BKM Mutfak, kesinlikle eğitim açısından çok iyi bir yer, buna katılıyorum. Üstelik çok da başarılı isimler yetiştiriyor. Ben, ‘Çok Güzel Hareketler’ seçmelerine deneme çekimi göndermiştim aslında. O zamanlar komedi yapmak gibi bir isteğim yoktu, arkadaşlarım gönderdi diye gaza gelmiştim. Final elemesine kaldım, onu da geçtim. Bir gün telefonum çaldı ve şöyle söylediler: “Selin, Yılmaz (Erdoğan) Hoca komedi sınıfının yanı sıra bir de drama sınıfı açmak istiyor. Oraya kamera önüne oyuncu yetiştirmek istiyor. Senin yüzünü de kamera önüne çok uygun gördük, dramada başarılı olacağını düşünüyoruz. Bizimle çalışmak ister misin?” Direkt kabul ettim. Havalara uçtum, zaten asıl istediğim şey buydu ve gerçek oldu. Orası benim hayatımın dönüm noktası oldu. O günden sonra hiçbir şey eskisi gibi olmadı. Köyceğiz’e Yılmaz Hoca’nın yanına 24 kişi gittik, iki ay orada eğitim aldık. Gün aşırı sahneye çıkıp puan alıyorduk. Orayı ikincilikle bitirmiştim. Sonrasında İstanbul’da BKM Mutfak’ta yedi hafta kadar sahneye çıktık. Selin’i BKM’den önce ve sonra diye ikiye ayırabiliriz. Oyunculuğumun gelişmesinin yanı sıra, oranın karakterlerimiz üzerinde büyük etkisi oldu. Bana büyük bir ekip ruhu aşıladı.

Hikayenin en başında hayallerinizi neler süslüyordu?
Aslında hayallerimi hep aynı şey süslüyordu. İyi bir oyuncu olmak. Hala iyi bir oyuncu olmak istiyorum. Hep üzerine biraz daha koyarak, dünden daha iyi olmak istiyorum.
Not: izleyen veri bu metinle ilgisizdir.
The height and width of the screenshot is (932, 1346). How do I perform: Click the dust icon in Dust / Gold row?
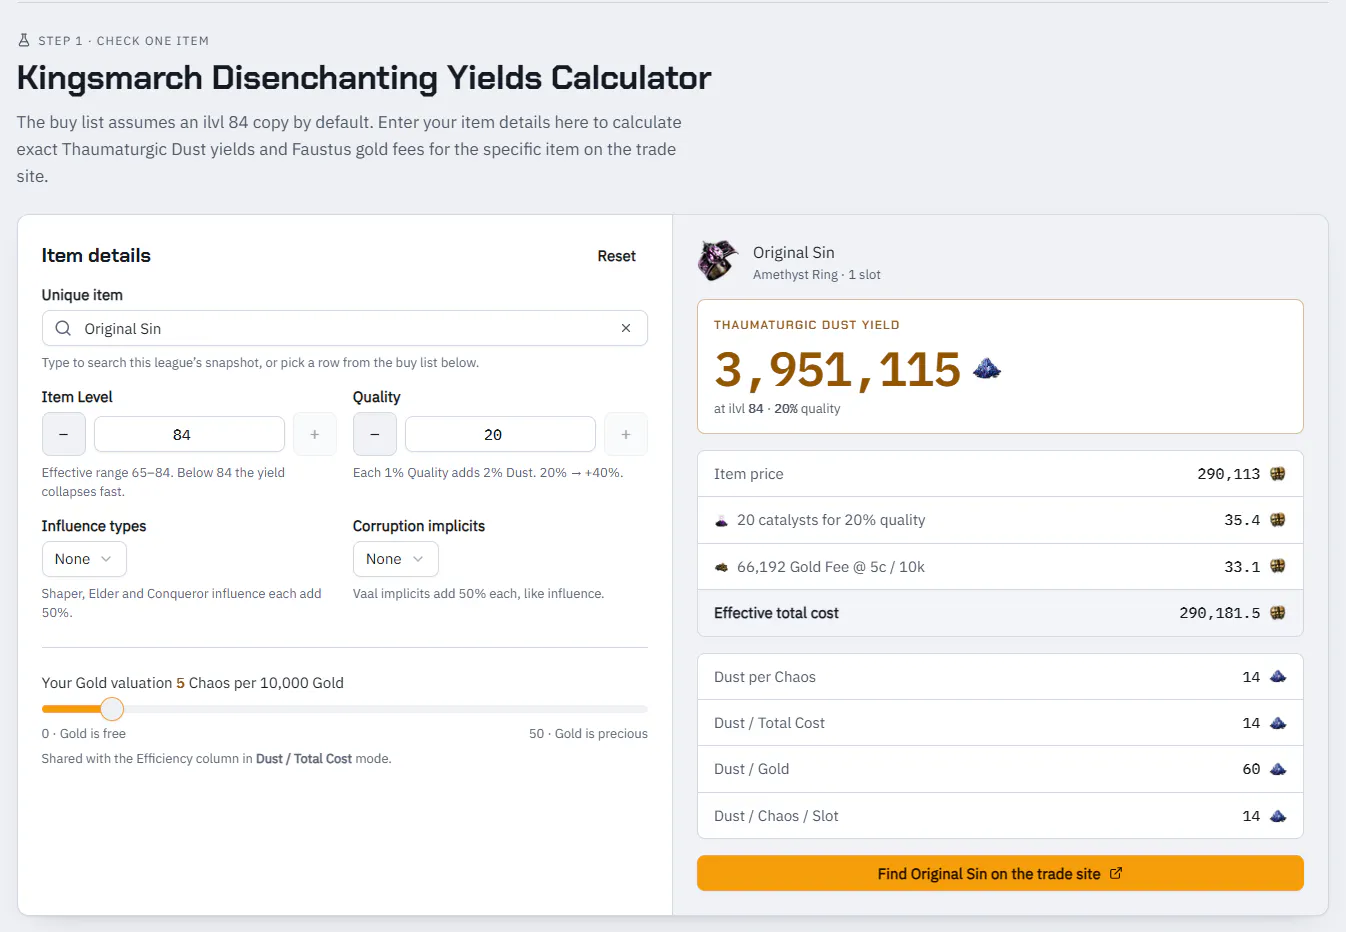[1277, 769]
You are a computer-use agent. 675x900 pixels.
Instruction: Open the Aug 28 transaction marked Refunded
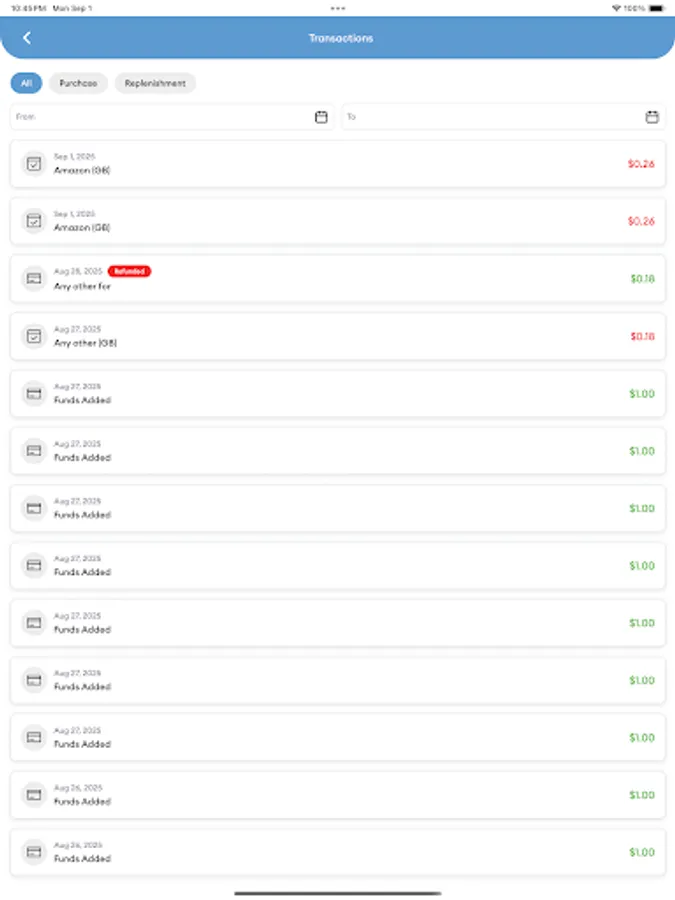(338, 278)
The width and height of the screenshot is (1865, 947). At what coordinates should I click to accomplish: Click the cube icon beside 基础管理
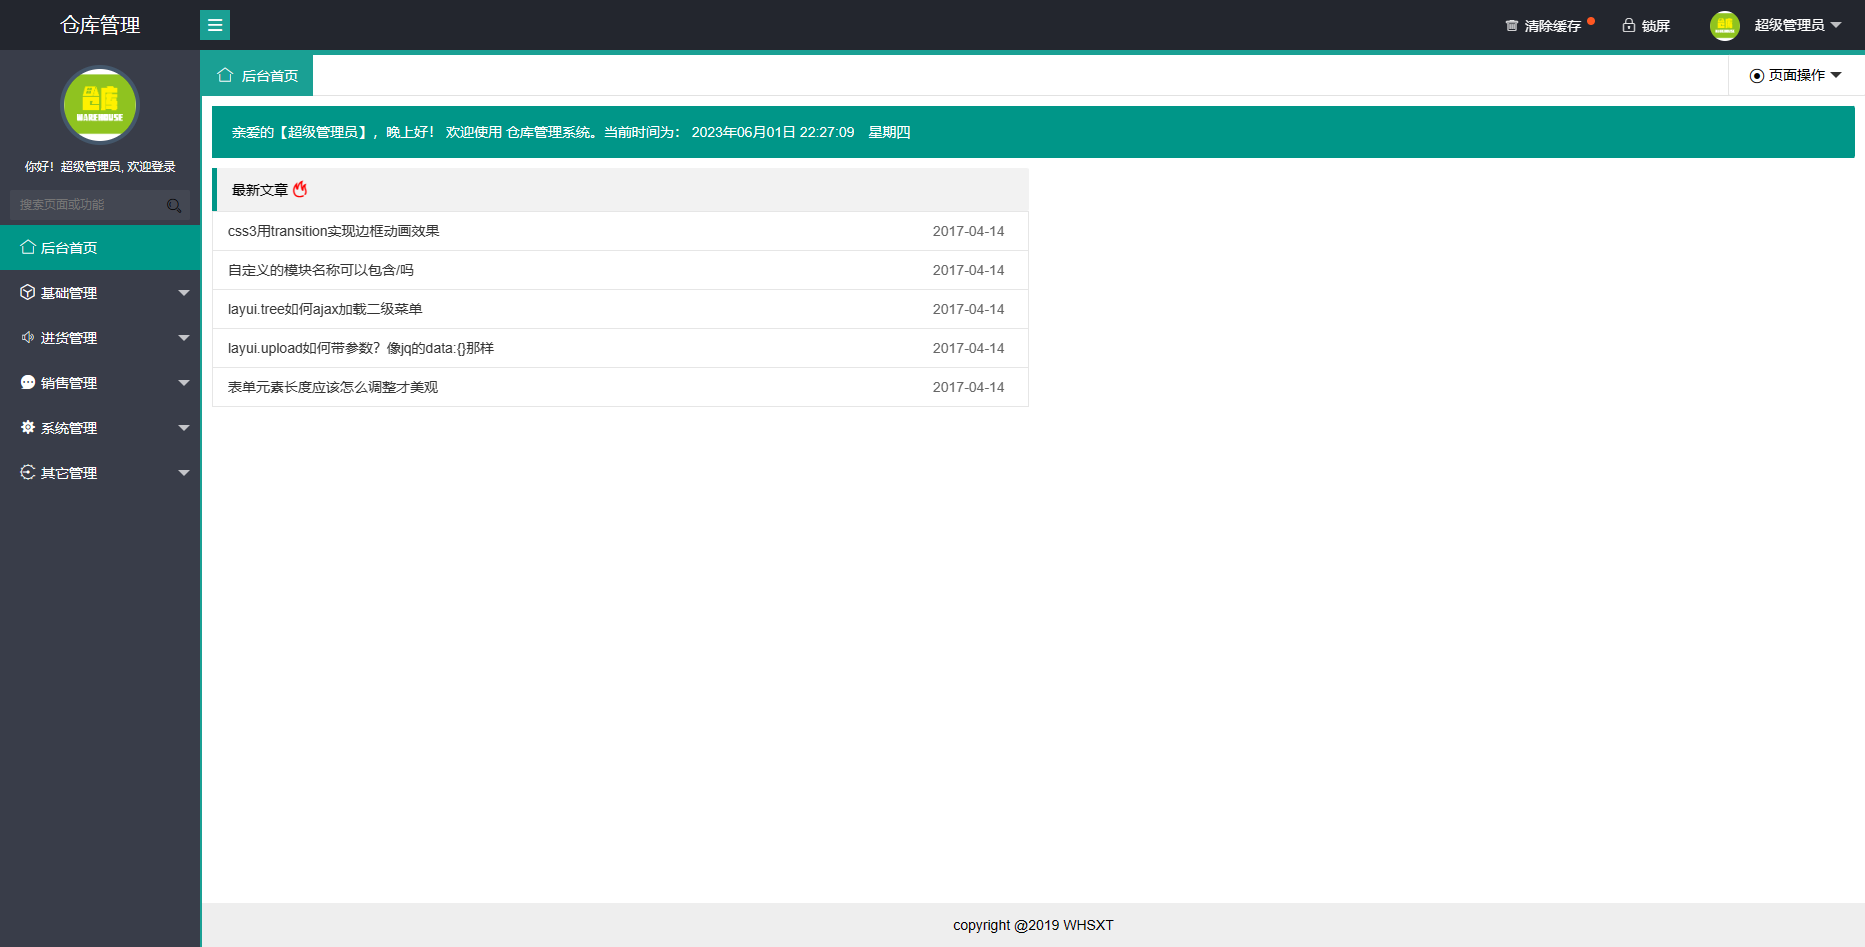coord(28,293)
Adeta yıldızınızı parlatan Kızılcık Şerbeti’ni konuşalım mı? Projenin bir parçası olmak size nasıl hissettiriyor?
Kızılcık Şerbeti, benim ilk projem ve bana her açıdan neredeyse beş projede oynamışcasına bir etki yarattı. Çok sağlam oyuncu kadrosu var ve bütün oyuncularından çok fazla şey öğrendim. Bana okul oldu. Kızılcık Şerbeti başlı başına güçlü bir dizi, hem senaryo hem oyuncu kadrosu hem diğer açılardan. Benim de bu dizinin bir parçası olmam hele ki bu ivmeyi ilk projemde yakalamam gerçekten çok büyük bir şans. Birçok oyuncunun hayalidir böyle bir projenin bir parçası olmak. Kariyerime sağlam bir başlangıç yaptığımı düşünüyorum. Eğer bu dizide oynamasaydım keşke ben de oynasaydım der ve oyuncularına imrenirdim galiba. Böyle bir projenin içinde olduysam; beni gelecekteki başarılara hazırlıyor diye düşünüyorum. Hep söylerim; madem buraya kadar geldik, bu yolun bir anlamı ve varacağı yer var.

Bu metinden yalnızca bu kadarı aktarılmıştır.